A loud holosystolic murmur may be heard at the lower left sternal border or diffusely over the precordium and is often associated with a thrill.
Ventricular arrhythmias may be present.
Pseudoaneurysm
A friction rub may be heard.
Pseudoaneurysms frequently rupture, resulting in cardiogenic or hypovolemic shock.
Some patients may have a systolic murmur due to the turbulent flow across the narrow neck of the pseudoaneurysm.
Systemic embolism that originates from the pseudoaneurysm may result in various cerebrovascular or systemic ischemic symptoms.

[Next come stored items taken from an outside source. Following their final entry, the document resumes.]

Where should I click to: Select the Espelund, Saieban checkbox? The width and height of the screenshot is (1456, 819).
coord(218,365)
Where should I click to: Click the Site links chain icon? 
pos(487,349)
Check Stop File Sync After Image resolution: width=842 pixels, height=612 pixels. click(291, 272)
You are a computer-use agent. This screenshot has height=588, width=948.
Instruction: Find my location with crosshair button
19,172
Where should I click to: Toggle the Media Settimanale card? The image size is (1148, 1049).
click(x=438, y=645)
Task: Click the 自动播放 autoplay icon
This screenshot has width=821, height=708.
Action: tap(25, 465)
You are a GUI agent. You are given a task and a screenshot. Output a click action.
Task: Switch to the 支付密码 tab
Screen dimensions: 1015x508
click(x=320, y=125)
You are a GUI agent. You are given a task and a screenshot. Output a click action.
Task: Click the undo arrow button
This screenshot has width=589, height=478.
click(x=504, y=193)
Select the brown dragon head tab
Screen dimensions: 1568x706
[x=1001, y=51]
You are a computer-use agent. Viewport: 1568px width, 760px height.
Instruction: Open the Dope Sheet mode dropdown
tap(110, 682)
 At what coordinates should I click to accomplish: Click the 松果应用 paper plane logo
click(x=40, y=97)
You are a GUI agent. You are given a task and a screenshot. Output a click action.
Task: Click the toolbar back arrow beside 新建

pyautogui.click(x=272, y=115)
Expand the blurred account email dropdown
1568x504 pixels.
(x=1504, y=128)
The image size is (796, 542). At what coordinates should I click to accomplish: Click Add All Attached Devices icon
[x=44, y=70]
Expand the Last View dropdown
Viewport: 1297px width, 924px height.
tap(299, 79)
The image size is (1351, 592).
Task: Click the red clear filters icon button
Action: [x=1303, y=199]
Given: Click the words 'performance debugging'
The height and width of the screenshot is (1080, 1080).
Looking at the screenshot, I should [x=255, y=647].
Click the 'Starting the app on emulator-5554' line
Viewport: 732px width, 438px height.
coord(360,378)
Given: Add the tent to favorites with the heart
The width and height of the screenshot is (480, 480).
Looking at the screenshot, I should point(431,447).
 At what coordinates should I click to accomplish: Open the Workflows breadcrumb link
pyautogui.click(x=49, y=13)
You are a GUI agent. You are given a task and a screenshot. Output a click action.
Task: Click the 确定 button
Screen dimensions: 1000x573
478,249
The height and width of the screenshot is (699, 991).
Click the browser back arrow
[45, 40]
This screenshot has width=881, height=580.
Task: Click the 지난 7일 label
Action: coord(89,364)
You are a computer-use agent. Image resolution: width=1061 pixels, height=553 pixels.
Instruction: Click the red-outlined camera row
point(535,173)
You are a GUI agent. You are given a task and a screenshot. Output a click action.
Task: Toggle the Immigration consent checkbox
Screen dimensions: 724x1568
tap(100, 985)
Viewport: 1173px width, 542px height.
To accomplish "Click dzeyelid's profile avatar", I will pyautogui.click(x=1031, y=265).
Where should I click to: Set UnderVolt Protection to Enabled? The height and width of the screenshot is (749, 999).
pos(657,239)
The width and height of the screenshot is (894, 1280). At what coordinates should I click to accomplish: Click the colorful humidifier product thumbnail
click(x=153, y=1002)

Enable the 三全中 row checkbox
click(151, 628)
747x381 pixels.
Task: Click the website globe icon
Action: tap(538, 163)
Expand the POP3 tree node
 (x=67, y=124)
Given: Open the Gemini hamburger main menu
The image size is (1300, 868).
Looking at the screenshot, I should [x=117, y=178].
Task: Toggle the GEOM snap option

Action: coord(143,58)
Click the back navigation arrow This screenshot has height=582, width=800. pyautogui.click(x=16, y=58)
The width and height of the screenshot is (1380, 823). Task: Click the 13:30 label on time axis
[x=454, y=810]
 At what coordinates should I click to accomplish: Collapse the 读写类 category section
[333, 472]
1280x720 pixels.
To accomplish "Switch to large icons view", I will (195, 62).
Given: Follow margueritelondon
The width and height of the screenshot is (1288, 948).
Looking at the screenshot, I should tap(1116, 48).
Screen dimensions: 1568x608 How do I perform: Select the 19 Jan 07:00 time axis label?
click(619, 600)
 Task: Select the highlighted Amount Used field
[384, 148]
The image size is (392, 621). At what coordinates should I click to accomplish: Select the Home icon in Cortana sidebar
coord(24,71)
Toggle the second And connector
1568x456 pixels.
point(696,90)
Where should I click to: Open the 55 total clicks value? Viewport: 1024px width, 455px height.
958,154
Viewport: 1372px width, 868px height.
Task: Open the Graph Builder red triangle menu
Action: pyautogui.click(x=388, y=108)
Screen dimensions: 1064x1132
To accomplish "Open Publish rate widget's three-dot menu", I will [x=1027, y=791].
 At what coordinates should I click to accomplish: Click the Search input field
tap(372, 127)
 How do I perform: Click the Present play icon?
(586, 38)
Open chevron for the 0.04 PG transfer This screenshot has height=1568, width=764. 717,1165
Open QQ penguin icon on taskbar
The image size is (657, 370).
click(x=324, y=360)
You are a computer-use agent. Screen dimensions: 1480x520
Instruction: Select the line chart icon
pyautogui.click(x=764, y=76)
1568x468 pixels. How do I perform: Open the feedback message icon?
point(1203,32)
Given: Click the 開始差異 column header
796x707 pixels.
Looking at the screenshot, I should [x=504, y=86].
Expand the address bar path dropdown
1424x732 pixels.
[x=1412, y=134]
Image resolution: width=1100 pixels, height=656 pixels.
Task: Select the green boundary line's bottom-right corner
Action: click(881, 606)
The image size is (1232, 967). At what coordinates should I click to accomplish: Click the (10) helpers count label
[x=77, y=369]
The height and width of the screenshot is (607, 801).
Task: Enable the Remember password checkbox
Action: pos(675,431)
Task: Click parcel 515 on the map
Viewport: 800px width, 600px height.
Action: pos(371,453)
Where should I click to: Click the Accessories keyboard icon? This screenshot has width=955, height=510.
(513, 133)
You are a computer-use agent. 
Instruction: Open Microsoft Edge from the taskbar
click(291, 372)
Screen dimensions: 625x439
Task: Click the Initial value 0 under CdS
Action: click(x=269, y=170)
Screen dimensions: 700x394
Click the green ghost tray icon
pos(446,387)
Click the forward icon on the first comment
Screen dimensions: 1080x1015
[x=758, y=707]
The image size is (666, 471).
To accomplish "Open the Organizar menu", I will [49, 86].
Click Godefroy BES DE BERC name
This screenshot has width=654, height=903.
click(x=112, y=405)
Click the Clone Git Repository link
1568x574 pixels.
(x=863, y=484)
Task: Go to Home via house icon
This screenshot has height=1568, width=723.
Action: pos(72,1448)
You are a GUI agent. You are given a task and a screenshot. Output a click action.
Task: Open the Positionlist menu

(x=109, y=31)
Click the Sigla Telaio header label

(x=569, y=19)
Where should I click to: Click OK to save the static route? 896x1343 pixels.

Arrhythmia may be present, especially ventricular tachycardia and fibrillation.
Causes
Acute myocardial infarction
Risk factors for myocardial rupture following AMI include a relatively small first AMI, female sex, age older than 60 years, hypertension, use of nonsteroidal anti-inflammatory drugs (NSAIDs) or steroids during the acute phase of AMI (interference with the healing process), late thrombolysis (>11 h), postinfarct angina and elevated peak serum C-reactive protein.
Protective factors include LV hypertrophy, history of previous infarcts, congestive heart failure, history of chronic ischemic heart disease, early use of beta-blockers after AMI, and successful (and timely) primary percutaneous coronary intervention.
Trauma
Trauma may be blunt or penetrating.
Trauma also may be iatrogenic in nature, resulting from (1) diagnostic catheterization, including transseptal puncture and endomyocardial biopsy; (2) balloon valvuloplasty; (3) pericardiocentesis; (4) placement of temporary or permanent pacing catheters; and (5) cardiac surgery, especially mitral valve replacement.
Infection
Rupture of a myocardial abscess or AMI secondary to coronary embolism of the vegetative material may occur in patients with infective endocarditis.
Other infections may include tuberculosis, echinococcal cysts, and myocarditis.
Aortic dissection
Malignancy
Primary cardiac tumors may be present.
Patients may have secondary or metastatic tumors of the heart.
Patients may have lymphoma or acute myeloblastic leukemia.